LLaVA-UHD: an LMM Perceiving Any Aspect Ratio and High-Resolution Images

303 stars 15 forks source link

Comparing with LLaVA 1.6 Next #1

Open choyakawa opened 6 months ago

choyakawa commented 6 months ago

LLaVA 1.6 Next: https://llava-vl.github.io/blog/2024-01-30-llava-next/ some benchmark results of 13B ver. are also available.

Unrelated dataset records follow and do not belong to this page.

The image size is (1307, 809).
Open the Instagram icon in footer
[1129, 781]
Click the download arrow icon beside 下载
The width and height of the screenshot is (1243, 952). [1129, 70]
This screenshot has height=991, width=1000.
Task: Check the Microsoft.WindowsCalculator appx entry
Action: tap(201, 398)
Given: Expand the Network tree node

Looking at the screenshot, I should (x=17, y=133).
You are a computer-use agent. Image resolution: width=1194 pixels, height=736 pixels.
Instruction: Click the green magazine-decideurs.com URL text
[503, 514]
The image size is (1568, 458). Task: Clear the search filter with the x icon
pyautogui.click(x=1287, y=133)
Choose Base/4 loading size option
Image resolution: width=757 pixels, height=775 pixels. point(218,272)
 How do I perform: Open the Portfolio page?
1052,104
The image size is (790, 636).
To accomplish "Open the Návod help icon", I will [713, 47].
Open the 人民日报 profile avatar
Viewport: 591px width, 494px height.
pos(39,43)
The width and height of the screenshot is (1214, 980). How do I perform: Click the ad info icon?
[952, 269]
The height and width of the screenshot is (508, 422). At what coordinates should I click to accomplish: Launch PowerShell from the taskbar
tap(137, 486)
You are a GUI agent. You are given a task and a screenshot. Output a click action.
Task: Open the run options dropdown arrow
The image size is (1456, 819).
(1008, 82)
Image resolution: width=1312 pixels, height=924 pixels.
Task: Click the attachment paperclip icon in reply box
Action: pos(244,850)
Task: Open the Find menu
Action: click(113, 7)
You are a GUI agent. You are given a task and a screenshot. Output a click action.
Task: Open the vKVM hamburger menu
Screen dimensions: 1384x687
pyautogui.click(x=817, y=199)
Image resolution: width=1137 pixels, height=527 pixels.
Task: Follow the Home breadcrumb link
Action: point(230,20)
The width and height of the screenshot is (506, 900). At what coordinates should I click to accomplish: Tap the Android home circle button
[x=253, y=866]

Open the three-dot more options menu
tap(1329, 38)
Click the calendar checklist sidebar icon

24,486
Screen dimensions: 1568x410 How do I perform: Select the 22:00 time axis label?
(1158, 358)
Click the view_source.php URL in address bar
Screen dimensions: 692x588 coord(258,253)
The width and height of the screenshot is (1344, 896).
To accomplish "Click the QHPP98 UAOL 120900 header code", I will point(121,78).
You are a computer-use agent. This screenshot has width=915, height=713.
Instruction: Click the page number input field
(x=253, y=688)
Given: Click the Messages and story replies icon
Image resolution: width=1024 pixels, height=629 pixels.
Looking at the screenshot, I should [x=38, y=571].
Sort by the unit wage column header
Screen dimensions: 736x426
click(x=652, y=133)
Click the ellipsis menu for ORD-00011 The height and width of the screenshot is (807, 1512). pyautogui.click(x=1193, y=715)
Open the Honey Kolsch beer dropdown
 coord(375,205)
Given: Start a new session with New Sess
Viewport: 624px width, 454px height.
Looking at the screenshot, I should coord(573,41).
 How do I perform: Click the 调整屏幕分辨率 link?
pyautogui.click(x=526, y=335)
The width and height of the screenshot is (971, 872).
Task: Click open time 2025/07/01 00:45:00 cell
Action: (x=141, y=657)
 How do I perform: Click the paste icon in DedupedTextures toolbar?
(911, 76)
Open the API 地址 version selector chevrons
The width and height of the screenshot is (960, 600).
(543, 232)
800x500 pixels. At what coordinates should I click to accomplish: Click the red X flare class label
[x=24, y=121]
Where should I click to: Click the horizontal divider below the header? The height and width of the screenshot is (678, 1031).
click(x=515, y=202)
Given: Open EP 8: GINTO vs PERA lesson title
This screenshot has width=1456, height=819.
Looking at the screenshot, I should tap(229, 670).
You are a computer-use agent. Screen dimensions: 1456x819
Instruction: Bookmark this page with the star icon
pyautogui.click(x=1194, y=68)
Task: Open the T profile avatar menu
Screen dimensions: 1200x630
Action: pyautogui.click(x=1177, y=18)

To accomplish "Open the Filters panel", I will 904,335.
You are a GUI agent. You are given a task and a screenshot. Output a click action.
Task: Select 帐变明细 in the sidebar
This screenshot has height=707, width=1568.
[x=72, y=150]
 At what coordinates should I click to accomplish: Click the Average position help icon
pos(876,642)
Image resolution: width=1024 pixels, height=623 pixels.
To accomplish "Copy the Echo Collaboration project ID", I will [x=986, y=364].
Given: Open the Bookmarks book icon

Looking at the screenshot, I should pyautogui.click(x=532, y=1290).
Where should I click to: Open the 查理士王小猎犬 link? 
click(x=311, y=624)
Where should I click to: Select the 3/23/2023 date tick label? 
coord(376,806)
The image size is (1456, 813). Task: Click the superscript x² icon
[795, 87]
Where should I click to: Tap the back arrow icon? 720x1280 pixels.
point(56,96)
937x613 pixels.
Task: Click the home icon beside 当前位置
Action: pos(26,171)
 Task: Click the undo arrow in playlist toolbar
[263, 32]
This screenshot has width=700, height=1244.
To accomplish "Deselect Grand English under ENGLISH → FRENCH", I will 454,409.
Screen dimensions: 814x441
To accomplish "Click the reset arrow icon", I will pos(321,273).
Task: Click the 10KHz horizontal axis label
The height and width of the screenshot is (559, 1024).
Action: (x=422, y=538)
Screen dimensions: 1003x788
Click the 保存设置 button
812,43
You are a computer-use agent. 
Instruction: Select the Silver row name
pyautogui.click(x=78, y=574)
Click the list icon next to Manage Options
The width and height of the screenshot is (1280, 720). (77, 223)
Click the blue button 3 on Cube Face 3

choyakawa commented 6 months ago

LLM analysis from Gemini 1.5 pro:

Feature	LLaVA-UHD-13B	LLaVA-NeXT-7B	LLaVA-NeXT-13B	LLaVA-NeXT-34B	LLaVA 1.5-13B
VQAv2	81.7	81.8 (Vicuna) / 82.2 (Mistral)	82.8	*83.7*	80
GQA	65.2	64.2 (Vicuna) / 64.8 (Mistral)	65.4	*67.1*	63.3
TextVQA	67.7	64.9 (Vicuna) / 65.7 (Mistral)	67.1	*69.5*	61.3
ScienceQA	72	70.1 (Vicuna) / 72.8 (Mistral)	73.6	*81.8*	71.6
VizWiz	56.1	57.6 (Vicuna) / 60.0 (Mistral)	60.5	*63.8*	53.6
MMU (val)	36.4	35.8 (Vicuna) / 35.3 (Mistral)	36.2	*51.1*	36.4
MMU (test)	33.6	-	-	*44.7*	33.6
MME	1535	1519 (Vicuna) / 1498 (Mistral)	1575	*1631*	1531
POPE	*89.1*	86.5 (Vicuna) / 86.7 (Mistral)	86.2	87.7	85.9

Observations:

LLaVA-UHD generally performs better than LLaVA 1.5 across all metrics.
LLaVA-NeXT series shows comparable performance to LLaVA-UHD on most tasks, with slight variations depending on the specific model (Vicuna or Mistral).
LLaVA-NeXT-34B stands out with significantly higher performance on ScienceQA and MMU tasks.